The video transfer is well done. A bit soft, but not negatively so; this is most likely a result of the original film print, and not the transfer process. Colors are bright where needed, though most of the film's palette is rather subdued and, well, dreary. There are no visible instances of artifacting, nor do edges degrade. While the transfer isn't exactly something you'd want to use as a system showcaser, it's up to the task of keeping the format looking solid, and that's a good thing to be said.
The audio is somewhat better done, however. Though many scenes are quiet, consisting of dialogue and conversing characters; the sequences of surfing, and later a rave, show a better amount of attention was given to the sound track than was to the video. Though only Dolby 2.0, the surrounds give good ambiance, the subwoofer is used well, and the fronts make excellent chance to provide sound weighting to either side of the soundstage as required.
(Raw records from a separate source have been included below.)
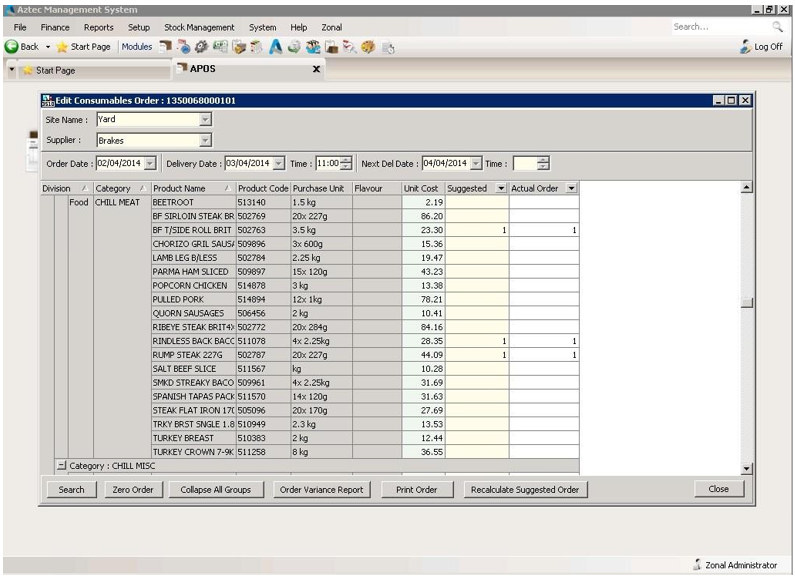The height and width of the screenshot is (577, 795).
Task: Collapse the CHILL MISC category group
Action: tap(61, 466)
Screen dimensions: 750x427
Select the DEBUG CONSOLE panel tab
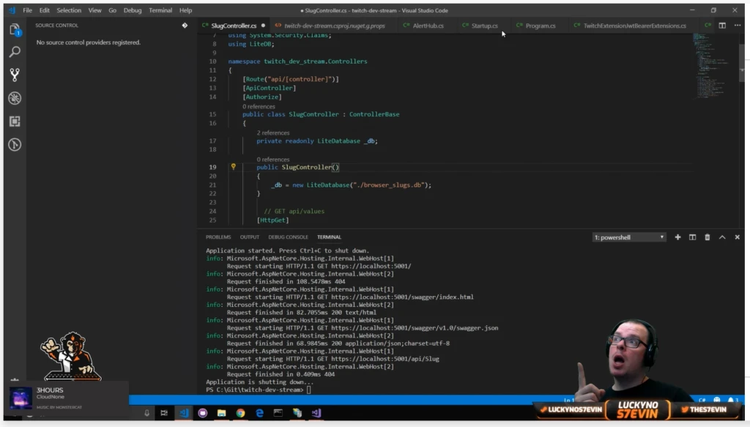[288, 237]
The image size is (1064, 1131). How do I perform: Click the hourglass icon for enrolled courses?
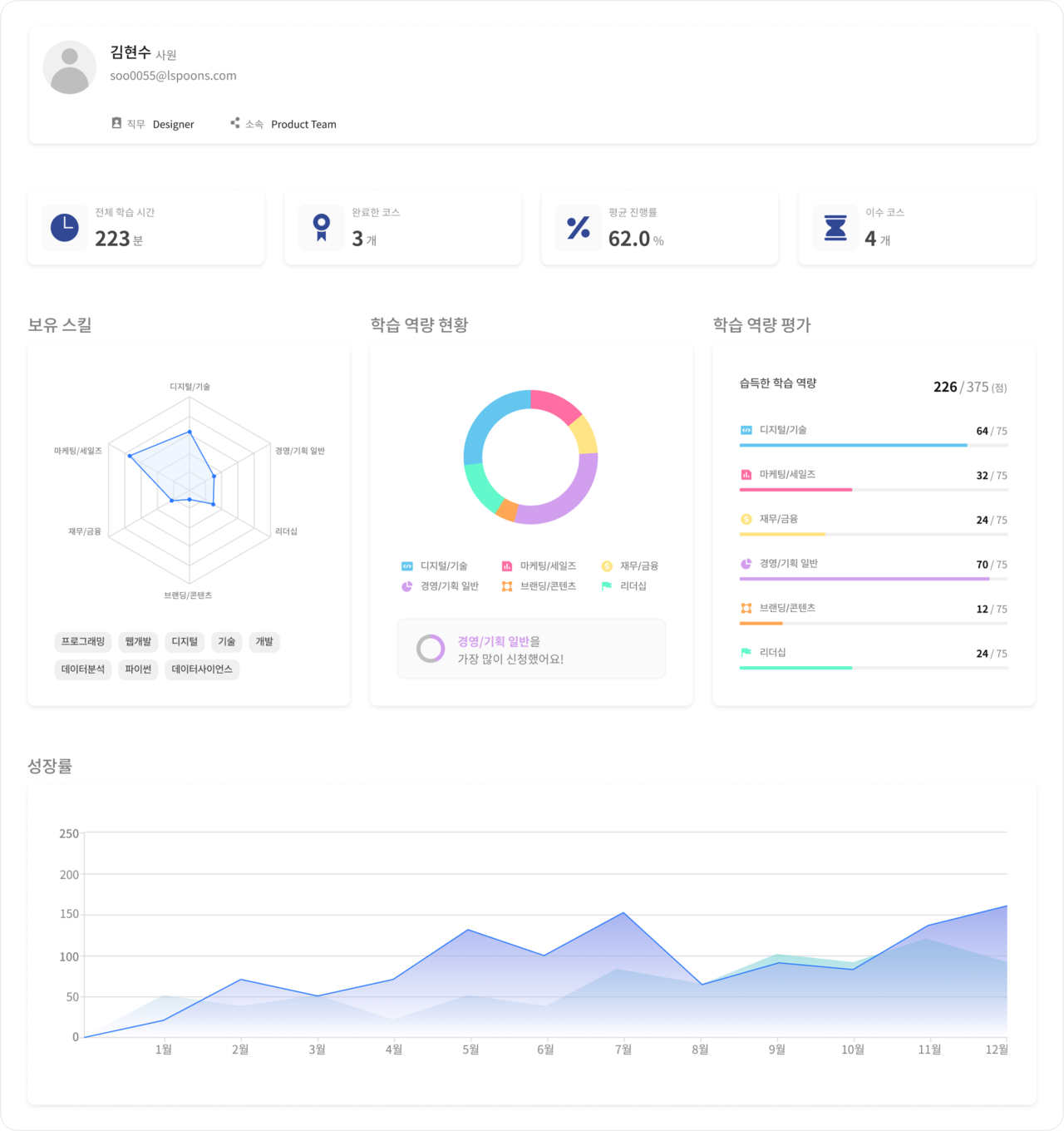coord(835,228)
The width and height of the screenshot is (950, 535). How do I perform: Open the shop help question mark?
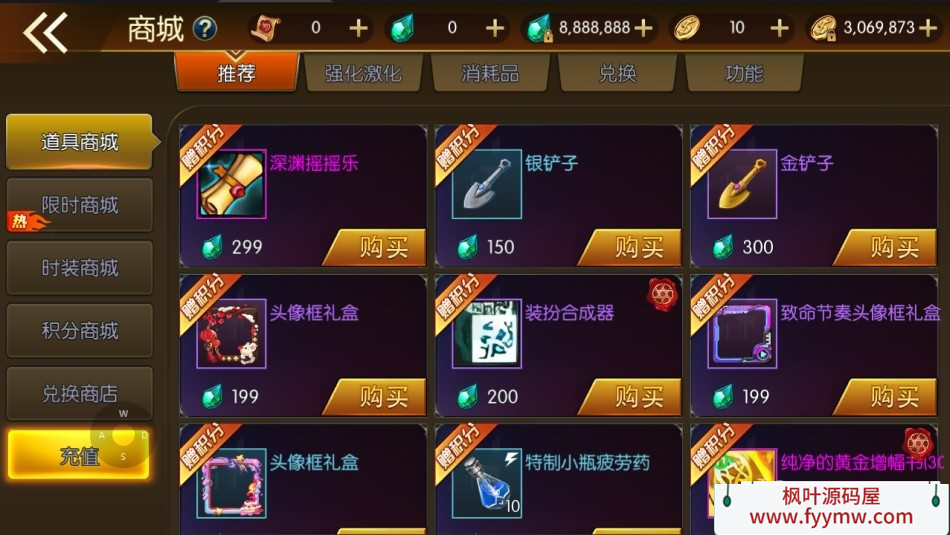click(x=205, y=28)
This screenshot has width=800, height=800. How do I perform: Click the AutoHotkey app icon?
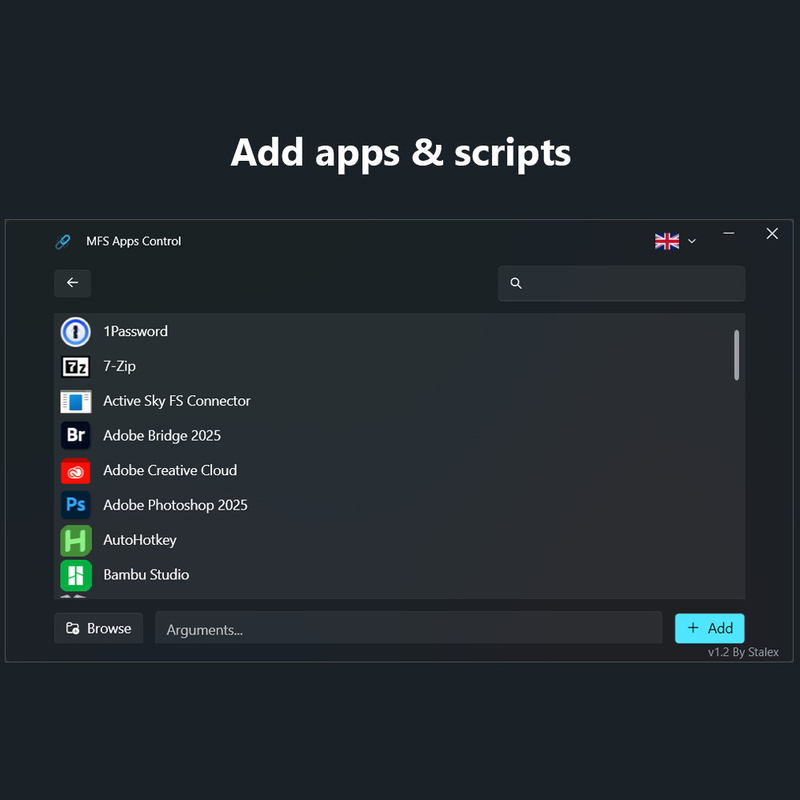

The sole extra included, a full-frame trailer, is solid enough; but it clearly indicates it was newly put together for the recent video and DVD push. It doesn't play like a theatrical trailer, it plays like a spot on a cable movie channel. And, as mentioned, it does far too much emphasizing of Zeta-Jones and McGregor to have been laid down back in '95.
The Rebuttal Witnesses
The video could have been crisper, but this is a minor quibble most consumers will hardly notice. And it's not a bad thing, just mentionable when you go into it specifically looking for any problems. The audio could have stood a full Dolby 5.1 effort, but holds up nicely without.
As always, more extras would have been nice. I would have especially loved to hear a commentary with the cast and director; the film has a very European feel, especially in the dialogue and script. To American ears, so used to hearing Hollywood productions, it was fresh and delightful.
The heart of the film is the relationship between JC and Chloe, which is why the decision to highlight McGregor over Sean Pertwee seems to smack of marketing. The cover art for the DVD even goes so far as to use a constructed image of McGregor standing with Zeta-Jones; as if they're friends, or perhaps a couple. In fact, the two hardly have any screen time together at all in the film. While it is perfectly understandable to attempt to sell the disc to consumers, it is questionable whether or not this marketing push steps over the line into disinformation. It really shortchanges Pertwee, who does an absolutely great job with his role; JC is likeable, believable, and very appealing. The chemistry Pertwee shares with Zeta-Jones comes across clearly on screen. It's a shame he has been pushed into the background. This is, however, an issue with the film itself, and not the disc.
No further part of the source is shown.